I asked why she had never taken me to a football match growing up she told me that the felt the terraces were no place for children and having been to games over the past decade I have to agree with her.

From the vile chants about players’ families and sexualities to the crowd trouble in and out of the ground (which I will admit is very rare these days) an English football game is probably the last place you would want to take a young child on a day out.

There was a debate last week on TalkSport about Leyton Orient and their hope to stop the “Oh East London” chant from being sung at Brisbane road.

The song is offensive to women as it goes on to say that the town is “wonderful” for having “tits, fanny and Orient” and though the chant itself is not exclusive to Orient, most fans around the country sing it and change East London to Manchester or wherever their club is from.

Over at Brisbane Road, supporters have begun self-policing the terraces and are on a mission to stop it from being heard at the ground again.

The thought of that happening at other clubs is non-existent. Most supporters see the chant as harmless and see it as a matchday ritual. It is sung with gusto and passion and embodies what it is to be a modern day football fan.

But for a game that is meant to be for the people, these chants are excluding the large majority of them from attending games as they don’t want to listen to people singing about female anatomy in a derogatory manner.

It is not just this chant that is stopping parents from bringing their kids to football matches, songs about players being paedophiles and rapists are the last thing you expect to hear on a Saturday at 3pm.

But fans of Arsenal’s rivals are constantly telling Arsene Wenger that his policy of playing youth players years ago was nothing to do with their talent but more to do with his unnatural obsession with little kids.

Sung to the tune of Winter Wonderland, fans tell the French manager that he lures young players to Arsenal with a “packet of sweets and cheeky smile,” before finishing off that he is a paedophile.

While playing for the Gunners, Robin van Persie was subject to a chant about being a rapist after he was arrested back in 2005 over an alleged rape case which was later dismissed.

Arsenal fans were livid that such a song could be sung about one of their players and stood by the Dutchman. That is until he signed for Manchester United.

Gunners can now be heard signing the same chant, all because the striker left their club.

While I understand they are angry, they can voice their anger in less disgusting ways.

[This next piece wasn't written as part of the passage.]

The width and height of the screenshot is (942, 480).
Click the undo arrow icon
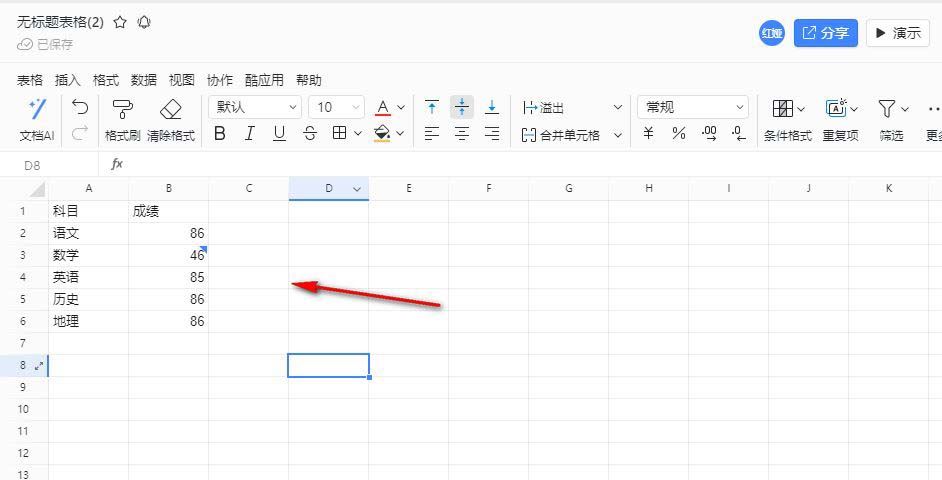click(x=80, y=107)

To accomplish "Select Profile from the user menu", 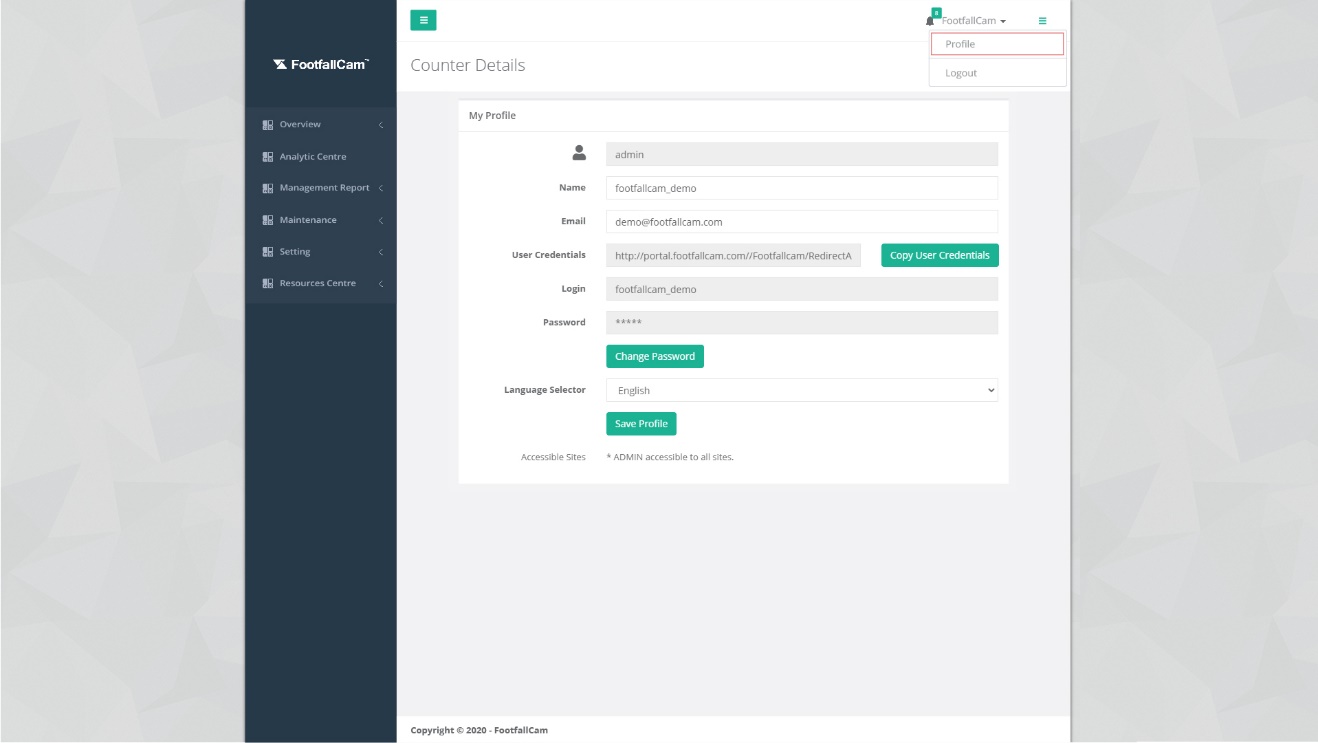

Among the more subtle chants is the “she fell over one.” While it may seem completely harmless, by chanting it at a player for doing something bad or has fallen over during a match, it automatically associates a bad footballer with being female.

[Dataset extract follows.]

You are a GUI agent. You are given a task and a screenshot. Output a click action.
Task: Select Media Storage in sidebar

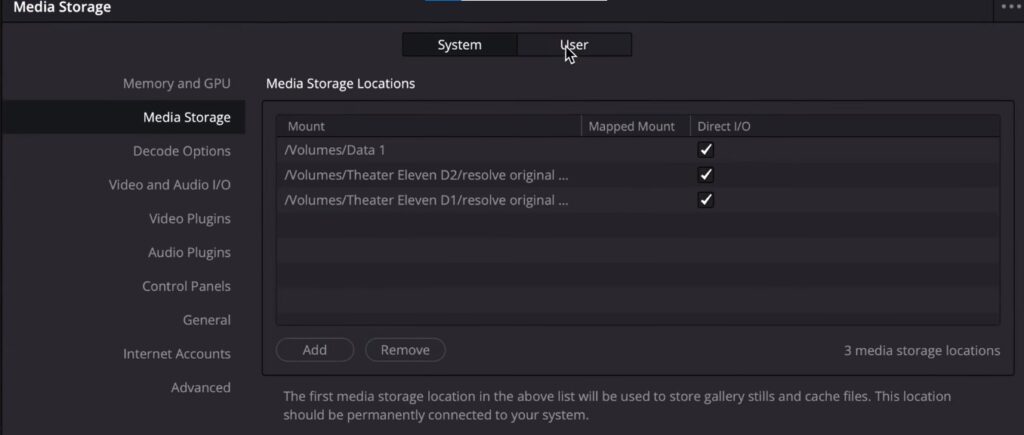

I’m not calling for every chant to be banned. The kop singing “You’ll Never Walk Alone” will always raise the hair on the back of your neck when at Anfield while West Ham fans on their feet with a rendition of “Bubbles” is something every fan should see if they get the chance.

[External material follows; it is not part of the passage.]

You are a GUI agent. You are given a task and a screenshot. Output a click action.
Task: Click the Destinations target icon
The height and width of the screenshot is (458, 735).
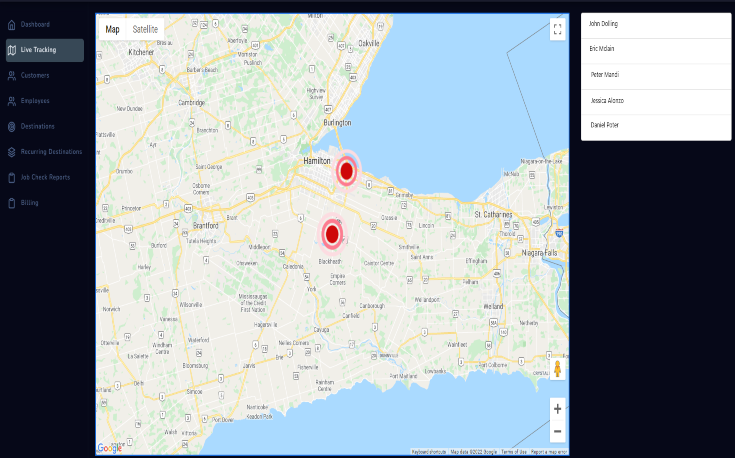tap(11, 127)
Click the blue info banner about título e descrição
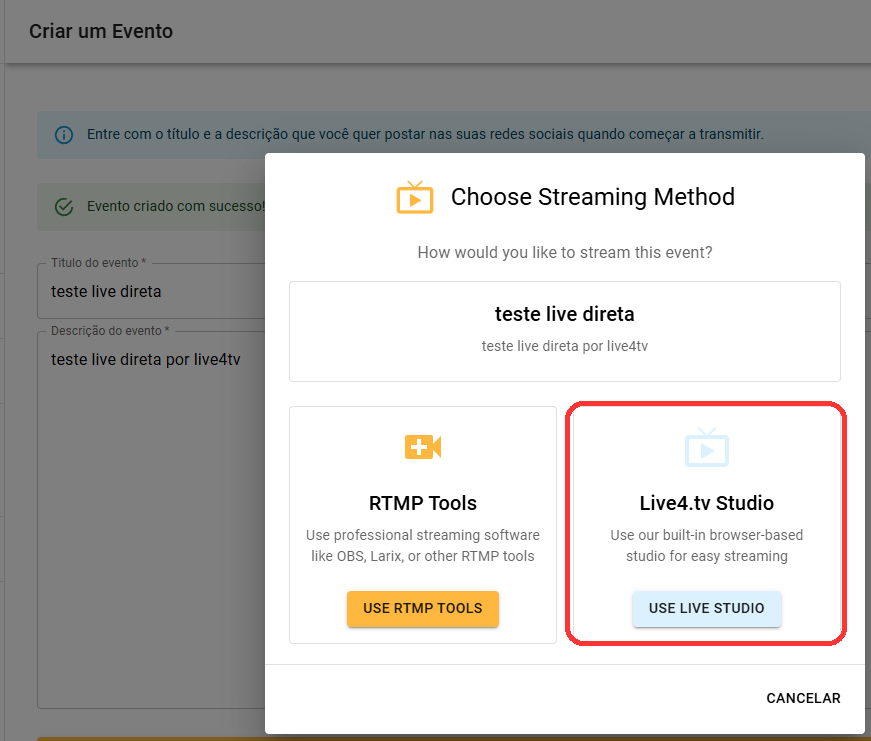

While some chants aimed at players are actually quite funny. West Ham fans singing “His name is Rio and he watches from the stand,” — sung at Rio Ferdinand when he was banned for missing a drugs test in 2003 — to the tune of Duran Duran “Rio” is both witty and fun.

The song — to the tune of Dean Martin “That’s Amore”: “When you’re sat in row Z and the ball hits your head, that’s Zamora,” aimed at QPR striker Bobby Zamora (pictured left) is what I would call “banter” and is one of the main reasons I enjoy going to football matches.

It’s the songs — if they can be called that — which are aimed at players or managers and imply they are criminals or nasty human beings which need to be stamped out immediately.

Violence at football was mentioned earlier but that is slowly being kicked out of football (excuse the pun). While there is the occasional violent outburst at a football match — Newcastle fans fighting a horse immediately springs to mind — it is widely considered a thing of the past.

We, as fans and people, need to restore football stadiums to places families can feel comfortable, like the London 2012 Olympics was. That way, we can call it the “people’s game” and actually mean it.